Deep Trouble Down In The Ground  


​In my local newspaper column, I harp and carp about what I think is an overuse of farm field tile drains. Our local Ohio farming depends heavily on tile drainage for good crops so being critical of it is precarious. But now there is an uproar in Iowa indicating that perhaps I’m not so far off base. For those of you unfamiliar with tight clay soils, drainage systems using clay or concrete tile or now mostly plastic, to carry the water away underground, are necessary for profitable yields if the land is to be kept in a high state of cultivation. Surface water seeps down through the soil into the tile system and is funneled away into creeks and ditches. Without such drainage, the soil would “lay wet” too long in spring and after rains. Much of this kind of soil is very fertile, so it pays to drain it. In earlier years, just the wettest areas of fields were tiled. (I’ve told this story before but can’t help it. As a child I watched my grandfather digging ditches and installing clay tile by hand. He said the water coming out of a tile outlet was good for a body, especially when it carried little particles of iron rust in it. Then one day he noticed that some of those specks of rust wriggled.) Today, whole fields are crisscrossed systematically every 50 feet or so with tile about two to three feet underground. The result is that after heavy rains, the water flushes out faster, creeks and rivers overflow faster, and flooding on country roads and on city streets seems to be worse although how much of this can be blame directly on tile is disputed. One result that I find almost amusing is that on rural roads drifts of cornstalks now float out of the fields after heavy rains. Worse than snow drifts.

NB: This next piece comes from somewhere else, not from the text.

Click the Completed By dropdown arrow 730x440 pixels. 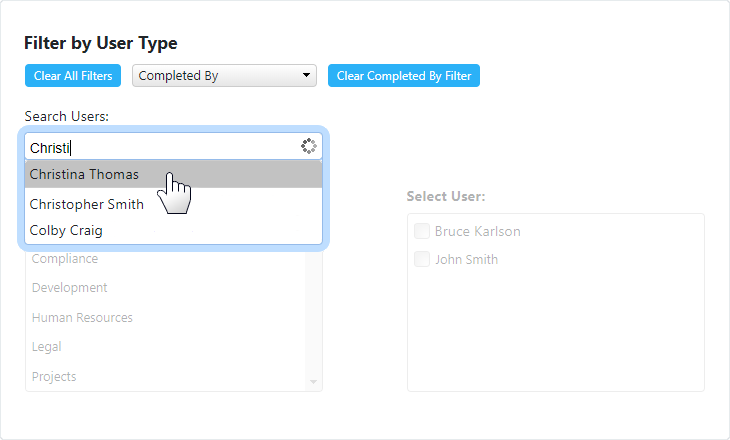point(306,75)
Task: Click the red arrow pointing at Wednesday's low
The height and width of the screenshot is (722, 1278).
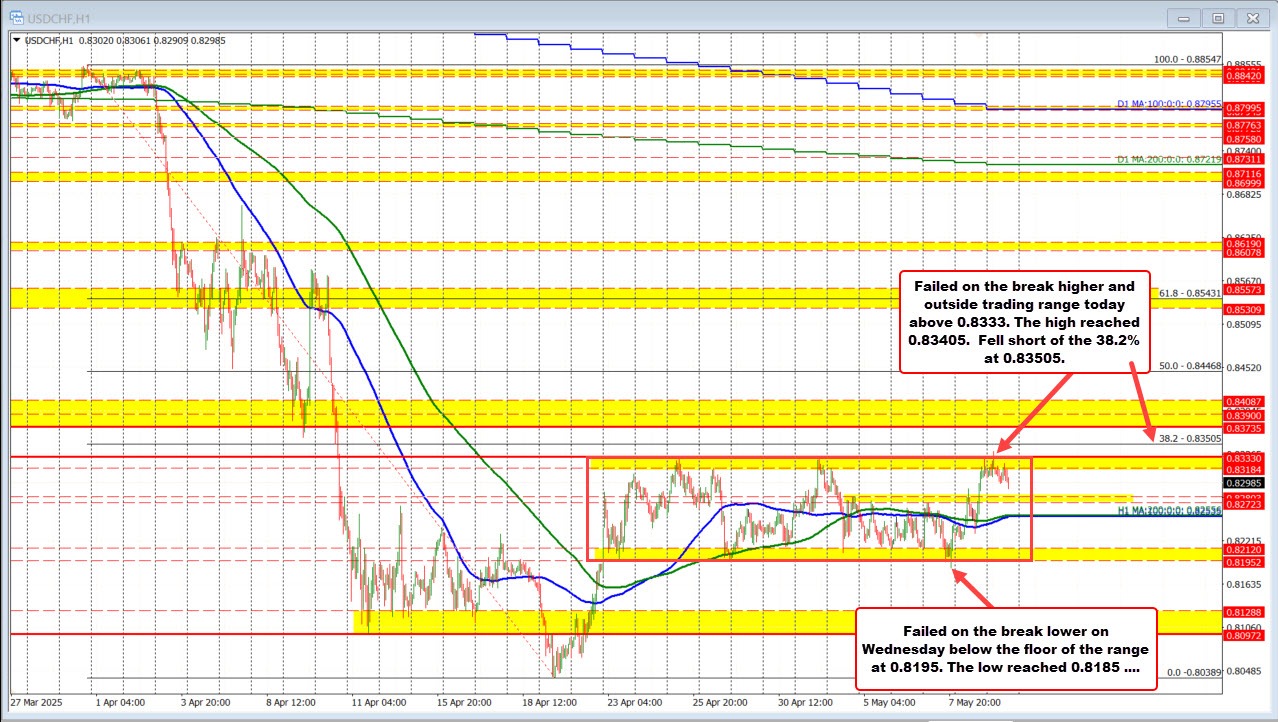Action: click(x=973, y=587)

​Now, in Iowa, another problem is being blamed on tile. The water used by Des Moines has nitrate levels running too high, 30 milligrams per liter where the safe drinking level is put at 10 mpl. The Des Moines Waterworks has filed suit against 10 Raccoon River watershed districts, seeking monetary damages under federal law to help build new filtering systems to render the water safe. Des Moines claims that the problem is stemming from extensive tile drainage systems installed in recent years. That is a truly new development. Like my grandfather, most farmers have always believed that when rainwater filters down through soil into the tile drains, it comes out almost as pure and undefiled as holy water in a Baptismal font. Now it appears this water, with or without “rust specks,” is carrying in it dangerous concentrations of nitrates. Historically, government regulations have agreed with grandfather. Tile drainage is a good thing so tile outlets just can’t be point sources of pollution, perish the thought. So battle lines are drawn. I hear that the same issue is being raised in parts of Illinois where extensive tile drainage systems are also going in hand over fist.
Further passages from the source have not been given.